Because of our attitude to error there is a fear about it but also a feeling that it could be controlled in some way. Most of us think that if we have loads of experience and have practiced something a lot or we really pay attention then we won’t make a mistake. So, it is a shock when we do. We have the notion that we failed because we are or were incompetent. That all we need to do is improve ourselves. And in doing so we make it all about ourselves.
This onus of responsibility on the individual perpetuates the blame culture. Personal competence also fails to distinguish between the broader assessment of how we perform in general versus how we perform in the moment, thereby narrowing our judgement.
We have been consumed with the idea of competence or incompetence for decades. Mistakes are thing you can prevent through being competent, experienced, skilful and diligent. The problem with focusing on individual incompetence is that it misses a whole heap of learning about individual competence, collective competence of the team and the competence of the system.
Let us consider competence in a bit more detail. Healthcare staff are trained for significant lengths of time to move from novices to experts. This training is a mixture of academia and experiential. Our competence is routinely assessed and our progress is dependent upon that competence. Our competence is directly related to the conditions in which we are working. It is directly related to the personal factors, our ability to function, our physical health, our mental health and to the system factors such as staffing levels, access to expertise and support, the right resources and equipment.
It really isn’t straight forward. We can be individually competent but incompetent within a team. We can be individually incompetent but competent within a team.
Dr Lorelei Lingard (2021) states:
- Competent individuals can come together to form an incompetent team
- Individuals who perform competently in one team may not in another team
- One incompetent member functionally impairs some teams, but not others
She asserts that in healthcare there are many individual members of the team who are competent but when they come together as a team it does not guarantee a competent team.

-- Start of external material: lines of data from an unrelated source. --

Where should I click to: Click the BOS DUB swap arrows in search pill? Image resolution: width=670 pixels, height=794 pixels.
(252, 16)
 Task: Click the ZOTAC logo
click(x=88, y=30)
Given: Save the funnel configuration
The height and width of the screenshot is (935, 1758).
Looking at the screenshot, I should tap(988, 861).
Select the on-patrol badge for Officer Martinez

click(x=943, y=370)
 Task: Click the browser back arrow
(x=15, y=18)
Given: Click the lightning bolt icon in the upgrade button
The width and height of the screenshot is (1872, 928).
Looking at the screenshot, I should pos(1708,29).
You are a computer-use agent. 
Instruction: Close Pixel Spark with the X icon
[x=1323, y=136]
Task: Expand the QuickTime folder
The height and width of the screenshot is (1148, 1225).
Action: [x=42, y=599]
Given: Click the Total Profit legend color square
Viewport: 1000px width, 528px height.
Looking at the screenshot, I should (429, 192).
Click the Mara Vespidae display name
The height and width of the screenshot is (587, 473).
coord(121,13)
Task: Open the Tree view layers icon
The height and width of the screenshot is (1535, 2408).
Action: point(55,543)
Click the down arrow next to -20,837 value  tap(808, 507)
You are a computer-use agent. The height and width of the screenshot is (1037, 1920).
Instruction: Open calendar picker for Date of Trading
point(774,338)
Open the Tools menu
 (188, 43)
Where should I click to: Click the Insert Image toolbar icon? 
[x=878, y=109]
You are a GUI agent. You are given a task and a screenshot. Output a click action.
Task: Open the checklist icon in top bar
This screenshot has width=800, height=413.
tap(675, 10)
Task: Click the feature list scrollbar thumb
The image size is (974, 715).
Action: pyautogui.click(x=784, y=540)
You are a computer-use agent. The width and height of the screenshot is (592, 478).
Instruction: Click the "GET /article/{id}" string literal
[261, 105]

The factors that might relate to this include are our ability or inability to communicate with others, our ability to speak up or our deference to hierarchy.
Collective competence is impacted by the complex system of activity in which people interact each other and processes. Through methods such as briefing and debriefing, or huddles or handovers or interdisciplinary rounds teams build competence and collective knowledge about how to work together.
Healthcare is a complex adaptive system. Therefore, our understanding of what helps us develop both individual and collective competence is vital for the success. We definitely need to move away from personalisation and perhaps we need to move away from the goal or reliance on individual competence and recognise that healthcare today is far too complex to achieve this.